After school, she returned to the Adrian area to teach at rural one-room country schools for several years.

She had to do everything from build the fire to teaching all eight grades worth of students in the same room, said her step-daughter, Carol Crist Sheldon.

Mrs. Carter moved on to teach high school English in the Adrian school district, and also coached the school s debate team.

After years of teaching, she stopped to rear a family with her first husband, Rex Crist, who owned Crist s Pure Food Market, a grocery and meat market in Blissfield.

She worked at the store, too got on her white apron and helped cook the meat, her step-daughter said.

In the mid-1950s, after her children were old enough, Mrs. Carter went back to teaching, this time at the Blissfield school district.

Once again she taught high school English, coached debating, and managed the school's yearbook.

She was a very strict teacher. The hundreds of people that came up to her in a restaurant when we were with her, they always said, You were very strict, but you one of the few teachers that we retained everything you taught us, her step-daughter said.

Mrs. Carter would even give funds out of her own pocket to help needy students pursue higher-education goals.

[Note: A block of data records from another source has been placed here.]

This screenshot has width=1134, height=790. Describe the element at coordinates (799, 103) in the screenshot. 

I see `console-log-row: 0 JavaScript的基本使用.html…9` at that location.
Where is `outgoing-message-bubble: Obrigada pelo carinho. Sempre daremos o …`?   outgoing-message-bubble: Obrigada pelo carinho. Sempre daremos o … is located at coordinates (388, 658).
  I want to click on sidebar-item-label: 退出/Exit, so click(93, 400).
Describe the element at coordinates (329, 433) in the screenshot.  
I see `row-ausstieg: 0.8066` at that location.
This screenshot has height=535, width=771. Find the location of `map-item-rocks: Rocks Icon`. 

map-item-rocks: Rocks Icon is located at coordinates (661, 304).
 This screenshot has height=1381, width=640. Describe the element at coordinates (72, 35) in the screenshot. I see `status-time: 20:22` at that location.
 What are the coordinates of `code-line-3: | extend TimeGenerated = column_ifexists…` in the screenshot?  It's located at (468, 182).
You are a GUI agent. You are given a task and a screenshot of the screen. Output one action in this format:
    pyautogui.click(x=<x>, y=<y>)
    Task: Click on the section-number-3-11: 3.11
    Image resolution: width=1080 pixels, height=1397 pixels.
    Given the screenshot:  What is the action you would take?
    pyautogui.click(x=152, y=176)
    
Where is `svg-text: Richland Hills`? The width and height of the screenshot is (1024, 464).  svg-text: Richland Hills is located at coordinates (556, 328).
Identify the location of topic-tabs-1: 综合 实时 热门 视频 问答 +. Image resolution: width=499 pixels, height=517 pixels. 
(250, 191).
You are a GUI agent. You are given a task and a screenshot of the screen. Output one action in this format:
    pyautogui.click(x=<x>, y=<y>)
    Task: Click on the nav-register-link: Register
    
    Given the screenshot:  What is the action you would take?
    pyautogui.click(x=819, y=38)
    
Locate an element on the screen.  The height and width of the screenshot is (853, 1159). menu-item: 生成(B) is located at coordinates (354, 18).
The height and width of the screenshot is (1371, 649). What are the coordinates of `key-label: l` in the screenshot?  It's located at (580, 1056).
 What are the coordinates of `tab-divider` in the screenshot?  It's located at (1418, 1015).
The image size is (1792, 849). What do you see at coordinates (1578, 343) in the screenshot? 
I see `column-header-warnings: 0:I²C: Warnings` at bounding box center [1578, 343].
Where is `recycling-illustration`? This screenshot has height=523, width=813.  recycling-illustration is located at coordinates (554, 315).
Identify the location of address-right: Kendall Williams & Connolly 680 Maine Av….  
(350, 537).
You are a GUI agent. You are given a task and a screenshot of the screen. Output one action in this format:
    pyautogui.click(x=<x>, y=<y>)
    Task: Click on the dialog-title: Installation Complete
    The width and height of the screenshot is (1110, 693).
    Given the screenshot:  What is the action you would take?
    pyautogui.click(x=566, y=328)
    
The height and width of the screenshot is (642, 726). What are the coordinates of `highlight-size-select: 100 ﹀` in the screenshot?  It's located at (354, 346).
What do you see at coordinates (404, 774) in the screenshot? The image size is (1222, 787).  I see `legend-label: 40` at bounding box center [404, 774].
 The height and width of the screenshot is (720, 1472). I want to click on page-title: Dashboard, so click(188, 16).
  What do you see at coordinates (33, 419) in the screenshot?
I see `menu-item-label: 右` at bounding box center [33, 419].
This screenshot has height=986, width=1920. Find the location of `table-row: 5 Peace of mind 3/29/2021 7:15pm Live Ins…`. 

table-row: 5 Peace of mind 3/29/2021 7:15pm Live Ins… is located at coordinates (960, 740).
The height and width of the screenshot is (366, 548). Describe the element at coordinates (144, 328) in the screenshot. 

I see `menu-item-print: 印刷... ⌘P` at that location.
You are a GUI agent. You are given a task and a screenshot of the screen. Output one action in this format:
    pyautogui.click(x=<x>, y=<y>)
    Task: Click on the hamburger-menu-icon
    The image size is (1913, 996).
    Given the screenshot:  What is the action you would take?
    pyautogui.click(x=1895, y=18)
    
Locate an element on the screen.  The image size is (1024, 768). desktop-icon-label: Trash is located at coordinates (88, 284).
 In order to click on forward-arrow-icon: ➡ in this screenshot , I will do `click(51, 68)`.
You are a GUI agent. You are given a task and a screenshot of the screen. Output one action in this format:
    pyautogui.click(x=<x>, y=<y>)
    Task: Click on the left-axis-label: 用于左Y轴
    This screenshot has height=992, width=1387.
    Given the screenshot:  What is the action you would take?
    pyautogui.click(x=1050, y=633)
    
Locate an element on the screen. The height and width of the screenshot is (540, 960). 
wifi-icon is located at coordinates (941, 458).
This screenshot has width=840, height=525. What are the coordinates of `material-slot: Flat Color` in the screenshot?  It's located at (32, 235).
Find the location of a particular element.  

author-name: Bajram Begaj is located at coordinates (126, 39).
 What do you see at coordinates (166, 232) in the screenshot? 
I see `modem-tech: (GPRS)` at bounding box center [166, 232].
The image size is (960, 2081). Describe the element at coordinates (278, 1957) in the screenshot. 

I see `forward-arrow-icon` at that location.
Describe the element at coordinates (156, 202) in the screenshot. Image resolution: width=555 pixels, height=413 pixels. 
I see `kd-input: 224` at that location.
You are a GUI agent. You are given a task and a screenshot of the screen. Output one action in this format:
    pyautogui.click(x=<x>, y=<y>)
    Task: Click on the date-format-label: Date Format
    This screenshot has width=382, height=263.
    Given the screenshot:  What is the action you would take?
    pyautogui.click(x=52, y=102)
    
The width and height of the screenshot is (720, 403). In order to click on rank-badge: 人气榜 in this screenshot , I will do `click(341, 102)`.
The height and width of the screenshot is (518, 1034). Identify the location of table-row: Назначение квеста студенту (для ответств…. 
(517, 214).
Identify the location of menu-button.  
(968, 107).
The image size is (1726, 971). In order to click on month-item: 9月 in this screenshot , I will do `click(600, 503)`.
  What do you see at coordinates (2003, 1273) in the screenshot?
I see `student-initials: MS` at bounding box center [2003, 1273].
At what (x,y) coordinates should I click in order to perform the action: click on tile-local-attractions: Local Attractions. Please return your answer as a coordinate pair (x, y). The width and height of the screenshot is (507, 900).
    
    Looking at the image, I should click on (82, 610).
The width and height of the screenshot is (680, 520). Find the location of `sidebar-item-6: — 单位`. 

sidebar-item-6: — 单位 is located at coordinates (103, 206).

Mrs. Carter retired from teaching in the 1960s and nearly four decades later, on her 100th birthday, she received many cards and letters from past students, telling her they couldn t have succeeded in their various careers without her.

An avid reader, Mrs. Carter served on the board of the Schultz-Holmes Memorial Library. She was also known for her singing: Though blind for the last 15 years of her life, she knew the verses of many hymns by memory, and sang with a group The Islanders in Palmetto, Fla., where she would spend winters with both her husbands, now deceased.

Her singing was an inspiration to everyone, her step-daughter said. She was singing them up until the last few minutes before she died.

Mrs. Carter was a member of the First Methodist Church in Blissfield, past president of the Women s Society of Christian Service for the church, and past president of the Blissfield Service Club.

She is survived by her two daughters, Barbara Osborn and Carol Crist Sheldon; daughter-in-law Sandy Crist, and 12 grandchildren.

Services will be at 2 p.m. today at the First United Methodist Church, the Rev. Michael Mayo-Moyle presiding. Arrangements are being handled by the Tagsold Funeral Home.

The family suggests contributions to the First United Methodist Church.